------ DATA IN THIS EXERCISE

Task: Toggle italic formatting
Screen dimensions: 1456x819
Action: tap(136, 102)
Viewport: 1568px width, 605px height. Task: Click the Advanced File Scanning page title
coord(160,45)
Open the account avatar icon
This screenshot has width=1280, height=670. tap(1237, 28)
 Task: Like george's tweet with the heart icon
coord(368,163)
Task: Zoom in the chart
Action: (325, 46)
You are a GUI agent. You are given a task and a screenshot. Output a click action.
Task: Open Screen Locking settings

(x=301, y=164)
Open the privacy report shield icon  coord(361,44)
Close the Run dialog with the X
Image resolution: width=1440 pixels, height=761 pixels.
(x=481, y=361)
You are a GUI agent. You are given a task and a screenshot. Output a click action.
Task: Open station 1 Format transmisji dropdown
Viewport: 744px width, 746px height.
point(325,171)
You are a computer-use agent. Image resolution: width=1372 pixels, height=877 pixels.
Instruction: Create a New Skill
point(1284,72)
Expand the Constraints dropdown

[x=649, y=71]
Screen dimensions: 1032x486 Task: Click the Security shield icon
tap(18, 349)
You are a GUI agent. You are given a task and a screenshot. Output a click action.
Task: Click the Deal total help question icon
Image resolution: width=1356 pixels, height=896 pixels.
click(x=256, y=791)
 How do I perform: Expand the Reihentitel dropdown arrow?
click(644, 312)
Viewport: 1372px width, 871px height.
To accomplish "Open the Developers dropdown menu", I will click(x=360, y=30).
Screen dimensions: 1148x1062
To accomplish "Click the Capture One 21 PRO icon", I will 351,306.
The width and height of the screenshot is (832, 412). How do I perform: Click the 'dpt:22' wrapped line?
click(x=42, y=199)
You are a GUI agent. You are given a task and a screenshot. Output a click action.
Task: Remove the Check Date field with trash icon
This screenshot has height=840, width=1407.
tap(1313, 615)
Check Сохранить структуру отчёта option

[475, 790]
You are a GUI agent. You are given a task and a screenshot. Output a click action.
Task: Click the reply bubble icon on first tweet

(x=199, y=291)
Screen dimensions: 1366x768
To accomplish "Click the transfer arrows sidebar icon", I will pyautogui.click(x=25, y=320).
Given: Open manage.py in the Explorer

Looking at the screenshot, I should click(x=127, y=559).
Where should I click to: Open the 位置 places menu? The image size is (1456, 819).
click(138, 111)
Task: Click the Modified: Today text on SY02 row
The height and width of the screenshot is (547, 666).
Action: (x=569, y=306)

------------

__TASK__. Put every line of the records into a numbered list, leaving out the blank lines.

__THE RESULT__.
1. Task: Toggle italic formatting
2. Screen dimensions: 1456x819
3. Action: tap(136, 102)
4. Viewport: 1568px width, 605px height. Task: Click the Advanced File Scanning page title
5. coord(160,45)
6. Open the account avatar icon
7. This screenshot has width=1280, height=670. tap(1237, 28)
8.  Task: Like george's tweet with the heart icon
9. coord(368,163)
10. Task: Zoom in the chart
11. Action: (325, 46)
12. You are a GUI agent. You are given a task and a screenshot. Output a click action.
13. Task: Open Screen Locking settings
14. (x=301, y=164)
15. Open the privacy report shield icon  coord(361,44)
16. Close the Run dialog with the X
17. Image resolution: width=1440 pixels, height=761 pixels.
18. (x=481, y=361)
19. You are a GUI agent. You are given a task and a screenshot. Output a click action.
20. Task: Open station 1 Format transmisji dropdown
21. Viewport: 744px width, 746px height.
22. point(325,171)
23. You are a computer-use agent. Image resolution: width=1372 pixels, height=877 pixels.
24. Instruction: Create a New Skill
25. point(1284,72)
26. Expand the Constraints dropdown
27. [x=649, y=71]
28. Screen dimensions: 1032x486 Task: Click the Security shield icon
29. tap(18, 349)
30. You are a GUI agent. You are given a task and a screenshot. Output a click action.
31. Task: Click the Deal total help question icon
32. Image resolution: width=1356 pixels, height=896 pixels.
33. click(x=256, y=791)
34.  How do I perform: Expand the Reihentitel dropdown arrow?
35. click(644, 312)
36. Viewport: 1372px width, 871px height.
37. To accomplish "Open the Developers dropdown menu", I will click(x=360, y=30).
38. Screen dimensions: 1148x1062
39. To accomplish "Click the Capture One 21 PRO icon", I will 351,306.
40. The width and height of the screenshot is (832, 412). How do I perform: Click the 'dpt:22' wrapped line?
41. click(x=42, y=199)
42. You are a GUI agent. You are given a task and a screenshot. Output a click action.
43. Task: Remove the Check Date field with trash icon
44. This screenshot has height=840, width=1407.
45. tap(1313, 615)
46. Check Сохранить структуру отчёта option
47. [475, 790]
48. You are a GUI agent. You are given a task and a screenshot. Output a click action.
49. Task: Click the reply bubble icon on first tweet
50. (x=199, y=291)
51. Screen dimensions: 1366x768
52. To accomplish "Click the transfer arrows sidebar icon", I will pyautogui.click(x=25, y=320).
53. Given: Open manage.py in the Explorer
54. Looking at the screenshot, I should click(x=127, y=559).
55. Where should I click to: Open the 位置 places menu? The image size is (1456, 819).
56. click(138, 111)
57. Task: Click the Modified: Today text on SY02 row
58. The height and width of the screenshot is (547, 666).
59. Action: (x=569, y=306)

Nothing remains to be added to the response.